ZBTB11 Il plasmide Double Nickase (h) consiste in una coppia di plasmidi ingegnerizzati per l'editing ad alta specificità del locus ZBTB11 nelle linee cellulari human. Ciascun plasmide esprime una nickasi Cas9 D10A e un sgRNA distinto che prende di mira filamenti di DNA opposti all'interno di ZBTB11. Quando indirizzate verso siti adiacenti su filamenti di DNA opposti, le due nickasi generano tagli a filamento singolo sfalsati che insieme producono una rottura a doppio filamento sfalsata, richiedendo un'attività coordinata sul bersaglio da entrambe le guide. La rottura del DNA risultante viene risolta da vie di riparazione cellulare endogene, più comunemente attraverso la giunzione non omologa delle estremità (NHEJ), portando a inserzioni o delezioni che interrompono la funzione di ZBTB11. Richiedendo il coinvolgimento di due sgRNA nel locus bersaglio, l'approccio a doppia nickasi migliora la specificità dell'editing e fornisce una strategia CRISPR complementare per applicazioni in cui è desiderato un controllo aggiuntivo sulla precisione del targeting.

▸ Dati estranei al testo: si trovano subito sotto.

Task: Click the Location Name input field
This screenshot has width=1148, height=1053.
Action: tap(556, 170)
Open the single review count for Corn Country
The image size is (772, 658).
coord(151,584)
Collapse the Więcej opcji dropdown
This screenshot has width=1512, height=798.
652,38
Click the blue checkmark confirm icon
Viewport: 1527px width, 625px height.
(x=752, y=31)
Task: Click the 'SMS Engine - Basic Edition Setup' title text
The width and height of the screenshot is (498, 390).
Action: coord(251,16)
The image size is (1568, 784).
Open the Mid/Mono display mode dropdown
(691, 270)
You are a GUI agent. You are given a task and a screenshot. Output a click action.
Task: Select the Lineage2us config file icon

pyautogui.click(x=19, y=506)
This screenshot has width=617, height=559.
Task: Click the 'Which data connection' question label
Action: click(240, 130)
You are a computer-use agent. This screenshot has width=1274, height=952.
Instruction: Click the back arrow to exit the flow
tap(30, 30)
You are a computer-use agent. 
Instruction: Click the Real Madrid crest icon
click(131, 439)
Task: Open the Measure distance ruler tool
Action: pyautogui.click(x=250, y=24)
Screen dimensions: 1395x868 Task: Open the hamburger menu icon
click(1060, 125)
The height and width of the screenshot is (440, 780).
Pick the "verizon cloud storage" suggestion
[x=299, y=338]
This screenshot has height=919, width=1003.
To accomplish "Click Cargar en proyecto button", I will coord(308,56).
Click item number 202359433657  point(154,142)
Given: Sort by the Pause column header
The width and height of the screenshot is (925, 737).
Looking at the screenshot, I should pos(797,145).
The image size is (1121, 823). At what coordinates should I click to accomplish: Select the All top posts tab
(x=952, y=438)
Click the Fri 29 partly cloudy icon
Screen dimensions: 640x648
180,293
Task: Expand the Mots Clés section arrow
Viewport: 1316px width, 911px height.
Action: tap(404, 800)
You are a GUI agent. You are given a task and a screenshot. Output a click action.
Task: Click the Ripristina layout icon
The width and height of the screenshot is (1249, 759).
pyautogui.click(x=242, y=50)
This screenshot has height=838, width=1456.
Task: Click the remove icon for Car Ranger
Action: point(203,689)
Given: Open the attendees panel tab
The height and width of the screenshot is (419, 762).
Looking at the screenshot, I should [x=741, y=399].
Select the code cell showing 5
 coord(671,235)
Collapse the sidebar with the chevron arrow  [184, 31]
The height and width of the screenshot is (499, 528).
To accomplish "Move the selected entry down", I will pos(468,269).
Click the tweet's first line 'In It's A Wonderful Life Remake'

Per supportare l'identificazione efficiente delle cellule modificate, un plasmide codifica la GFP per la visualizzazione fluorescente delle popolazioni trasfettate, mentre il plasmide di accompagnamento porta un gene di resistenza alla puromicina per la selezione antibiotica. Insieme, queste caratteristiche supportano l'arricchimento efficiente delle popolazioni co-trasfettate e semplificano la convalida dei cloni con ZBTB11 interrotto.
Solo per uso di ricerca. Non destinato a uso diagnostico o terapeutico.